Walking the ui ast and injecting memoizers is an incomplete solution, it will yield render-tree pruning, but it is understood that render-tree pruning will not work with graph values. Walking the ui ast to inject thick components (that can be forceUpdated) is still a candidate in my mind.
The way an indexer/reconciler works (in both Om Next, and in Reagent) i believe, you want each horizontal layer in the UI tree responsible for connecting to his own dependencies. Reagent tracks reaction derefs to imply the connection between instance and dependency; om next provides the query protocol and uses that to connect the instance to its dependency. The approaches are more or less equivalent, right? Either way, each strata in the tree is managed standalone and forceUpdated out of band.
Any forceUpdate approach will necessarily violate function laws like dynamic scope, because we're perverting the evaluation rules of the AST to evaluate breadth first instead of depth first? So even if we can write our UI code as just functions, and use a macro to inject the components, the ui as it evaluates is going to violate function laws. So i dont know if i see a point to exploring this approach further, as the goal was to make UI code evaluation follow the same proper laws as regular code evaluation.
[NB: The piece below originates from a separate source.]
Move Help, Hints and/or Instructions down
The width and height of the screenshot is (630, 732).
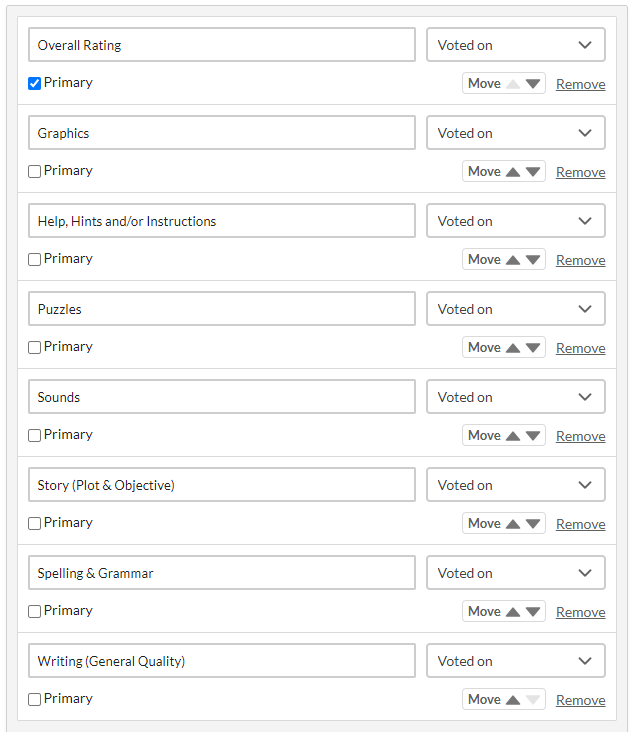click(x=533, y=260)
Another approach is to use incremental rendering as described in
John Degoes's talk on Purescript Halogen. Essentially, if react lets us define our UI :: state -> VirtualDom, incremental lets us define ΔUI :: Δstate -> ΔVirtualDom, and the runtime provides UI=reduce(ΔUI, Δstates) where Δstates is a stream of state changes. This will give us all our laws and be fast and work with graph values in state, but the types involved are complex. Incremental also loses the intuitive nature of react though where it feels like we are defining html templates. Thinking in terms of Δhtml templates, i dont even know what that would make the ui code look like, probably something like redux reducers. But it would be correct and optimal performance?